NASHVILLE — The Tennessee General Assembly has approved a universal voucher bill, the Education Freedom Act of 2025.
It is to spend up to $447 million on publicly funded vouchers for up to 20,000 students to attend private schools, starting in the next school year.
Among the all-Republican Northeast Tennessee lawmakers, the delegation Thursday split 5-4 with the majority voting against Gov. Bill Lee's voucher legislation during a special session that started Monday. Lee is expected to sign it into law and have is start with the 2025-26 school year.
Voting no were state Sen. Bobby Harshbarger of Kingsport and state Reps. Rebecca Alexander of Jonesborough, David Hawk of Greeneville, Gary Hicks of Rogersville and Renea Jones of Erwin.
Those voting yes were state Reps. Tim Hicks of Gray, Timothy Hill of Blountville, John Crawford of Kingsport and Bud Hulsey of Kingsport.
The program is an expansion of a voucher program in Shelby, Davidson and Hamilton counties, which had been limited to 5,000 but never served that many.
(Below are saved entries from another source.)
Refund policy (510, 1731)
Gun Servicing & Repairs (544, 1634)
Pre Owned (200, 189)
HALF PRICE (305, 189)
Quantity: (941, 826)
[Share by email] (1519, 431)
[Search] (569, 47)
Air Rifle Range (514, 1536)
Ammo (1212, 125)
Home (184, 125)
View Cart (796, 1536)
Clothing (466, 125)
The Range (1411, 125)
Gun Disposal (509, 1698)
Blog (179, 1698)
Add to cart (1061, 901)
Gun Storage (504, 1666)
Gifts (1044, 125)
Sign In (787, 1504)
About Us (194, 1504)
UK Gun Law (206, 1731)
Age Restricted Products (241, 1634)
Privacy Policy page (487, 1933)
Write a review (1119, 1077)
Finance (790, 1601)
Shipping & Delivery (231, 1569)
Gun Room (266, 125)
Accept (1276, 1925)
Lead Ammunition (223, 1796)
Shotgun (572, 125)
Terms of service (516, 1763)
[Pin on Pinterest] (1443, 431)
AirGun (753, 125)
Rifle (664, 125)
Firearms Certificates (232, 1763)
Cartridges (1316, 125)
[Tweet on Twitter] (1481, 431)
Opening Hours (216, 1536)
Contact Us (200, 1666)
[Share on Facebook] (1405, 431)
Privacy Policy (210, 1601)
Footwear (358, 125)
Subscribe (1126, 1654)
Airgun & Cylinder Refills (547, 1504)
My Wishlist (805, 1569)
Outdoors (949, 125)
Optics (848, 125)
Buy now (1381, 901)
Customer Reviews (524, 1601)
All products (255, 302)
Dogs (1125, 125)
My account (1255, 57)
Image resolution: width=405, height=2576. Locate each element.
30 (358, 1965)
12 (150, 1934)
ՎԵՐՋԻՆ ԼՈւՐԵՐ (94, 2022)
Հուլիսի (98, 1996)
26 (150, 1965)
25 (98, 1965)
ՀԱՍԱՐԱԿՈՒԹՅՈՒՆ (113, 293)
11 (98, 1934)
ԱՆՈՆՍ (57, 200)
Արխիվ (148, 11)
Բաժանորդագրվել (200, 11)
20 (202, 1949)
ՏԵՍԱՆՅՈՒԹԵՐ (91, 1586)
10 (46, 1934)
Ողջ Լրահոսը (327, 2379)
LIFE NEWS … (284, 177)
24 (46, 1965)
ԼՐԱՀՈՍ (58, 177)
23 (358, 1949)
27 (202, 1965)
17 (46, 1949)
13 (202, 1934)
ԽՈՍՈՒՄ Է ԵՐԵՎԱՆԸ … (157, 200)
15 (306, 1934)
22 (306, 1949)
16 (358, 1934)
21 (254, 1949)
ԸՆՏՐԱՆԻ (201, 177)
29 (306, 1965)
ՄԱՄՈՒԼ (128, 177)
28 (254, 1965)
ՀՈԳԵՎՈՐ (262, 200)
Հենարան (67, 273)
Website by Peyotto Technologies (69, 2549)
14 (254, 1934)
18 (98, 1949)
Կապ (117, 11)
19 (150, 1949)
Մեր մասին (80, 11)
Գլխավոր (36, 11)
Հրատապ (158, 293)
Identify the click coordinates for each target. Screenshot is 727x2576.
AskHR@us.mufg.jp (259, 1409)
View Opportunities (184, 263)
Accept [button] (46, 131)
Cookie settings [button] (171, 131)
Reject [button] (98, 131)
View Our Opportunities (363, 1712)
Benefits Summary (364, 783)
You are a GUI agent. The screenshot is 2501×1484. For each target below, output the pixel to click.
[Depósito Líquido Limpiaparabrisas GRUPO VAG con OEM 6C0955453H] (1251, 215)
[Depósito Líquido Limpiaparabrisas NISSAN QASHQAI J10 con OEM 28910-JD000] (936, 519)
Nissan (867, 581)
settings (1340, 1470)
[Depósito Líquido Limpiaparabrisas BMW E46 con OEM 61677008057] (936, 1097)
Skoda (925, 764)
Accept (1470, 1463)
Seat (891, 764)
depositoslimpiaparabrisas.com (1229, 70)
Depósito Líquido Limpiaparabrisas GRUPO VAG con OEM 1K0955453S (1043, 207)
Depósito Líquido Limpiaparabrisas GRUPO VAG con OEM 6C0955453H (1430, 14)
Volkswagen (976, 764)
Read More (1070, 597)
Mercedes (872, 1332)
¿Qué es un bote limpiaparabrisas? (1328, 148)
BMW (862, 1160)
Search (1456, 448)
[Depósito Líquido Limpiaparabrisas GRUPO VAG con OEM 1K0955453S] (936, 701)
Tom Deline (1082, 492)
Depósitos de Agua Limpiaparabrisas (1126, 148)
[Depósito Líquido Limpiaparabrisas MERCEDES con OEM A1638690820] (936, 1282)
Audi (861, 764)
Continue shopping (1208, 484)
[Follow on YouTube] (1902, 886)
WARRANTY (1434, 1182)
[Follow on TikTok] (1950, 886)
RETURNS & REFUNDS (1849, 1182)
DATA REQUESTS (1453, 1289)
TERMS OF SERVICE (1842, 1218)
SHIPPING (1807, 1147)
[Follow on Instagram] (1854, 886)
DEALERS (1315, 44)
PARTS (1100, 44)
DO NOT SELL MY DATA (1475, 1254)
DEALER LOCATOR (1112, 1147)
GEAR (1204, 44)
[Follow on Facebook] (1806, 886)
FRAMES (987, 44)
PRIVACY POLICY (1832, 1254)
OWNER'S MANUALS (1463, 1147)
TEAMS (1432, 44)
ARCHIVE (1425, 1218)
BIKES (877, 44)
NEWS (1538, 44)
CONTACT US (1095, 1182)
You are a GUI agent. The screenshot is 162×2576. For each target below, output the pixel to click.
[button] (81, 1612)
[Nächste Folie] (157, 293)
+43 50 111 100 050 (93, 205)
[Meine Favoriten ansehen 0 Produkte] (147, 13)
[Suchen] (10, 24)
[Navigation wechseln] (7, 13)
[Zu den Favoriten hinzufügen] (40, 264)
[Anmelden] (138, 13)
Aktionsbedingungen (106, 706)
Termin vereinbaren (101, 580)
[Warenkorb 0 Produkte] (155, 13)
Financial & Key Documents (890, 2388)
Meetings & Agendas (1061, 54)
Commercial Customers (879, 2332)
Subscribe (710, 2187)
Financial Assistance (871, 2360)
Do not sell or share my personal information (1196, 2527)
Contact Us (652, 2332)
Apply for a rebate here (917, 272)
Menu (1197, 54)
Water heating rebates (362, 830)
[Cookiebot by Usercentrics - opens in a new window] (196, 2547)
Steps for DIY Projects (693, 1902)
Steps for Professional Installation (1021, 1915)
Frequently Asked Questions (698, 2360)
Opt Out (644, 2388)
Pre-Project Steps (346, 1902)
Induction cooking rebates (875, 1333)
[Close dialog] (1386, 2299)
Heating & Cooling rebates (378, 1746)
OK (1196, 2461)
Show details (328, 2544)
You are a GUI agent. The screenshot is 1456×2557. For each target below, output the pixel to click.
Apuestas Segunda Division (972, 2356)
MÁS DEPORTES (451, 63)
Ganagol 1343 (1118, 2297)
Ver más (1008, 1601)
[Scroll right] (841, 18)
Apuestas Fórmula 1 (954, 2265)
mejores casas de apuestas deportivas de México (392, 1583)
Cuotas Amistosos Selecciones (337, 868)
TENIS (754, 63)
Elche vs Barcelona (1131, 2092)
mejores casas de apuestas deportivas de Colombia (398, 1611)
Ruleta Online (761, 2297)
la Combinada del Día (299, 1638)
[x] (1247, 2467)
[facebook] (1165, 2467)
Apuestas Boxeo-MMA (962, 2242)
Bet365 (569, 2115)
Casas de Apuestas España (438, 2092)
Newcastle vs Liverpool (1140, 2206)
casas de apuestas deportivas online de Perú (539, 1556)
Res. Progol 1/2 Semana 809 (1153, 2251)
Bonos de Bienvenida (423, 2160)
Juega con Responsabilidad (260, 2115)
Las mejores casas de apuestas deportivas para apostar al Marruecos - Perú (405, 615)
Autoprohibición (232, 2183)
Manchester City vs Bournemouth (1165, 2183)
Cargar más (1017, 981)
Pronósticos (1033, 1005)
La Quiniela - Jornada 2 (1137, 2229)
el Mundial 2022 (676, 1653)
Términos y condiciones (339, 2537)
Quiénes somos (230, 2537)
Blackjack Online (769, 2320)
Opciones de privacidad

It also drew supportive comments from President Donald Trump, who is pushing the streamlining of school choice nationwide.
The program is to pay $7,075 per student attending a private school but not lessen state funding for public school systems that lose students to private schools.
However, opponents argued the outcomes funding and other additional funding from the state mean most students generate about $12,000 or $13,000 in state funding, plus the state has no control over local governments that could reduce funding as enrollment declined.
Area school boards, including those in Sullivan County, Kingsport and Bristol, Tennessee, and the Hawkins County Commission went on record opposing the plan, but the eight Northeast Tennessee county mayors signed a letter in support of it.
At least one change: The legislation was amended to require local school boards sign off on the program before their teachers receive a $2,000 state bonus. The original bill would have given the money automatically.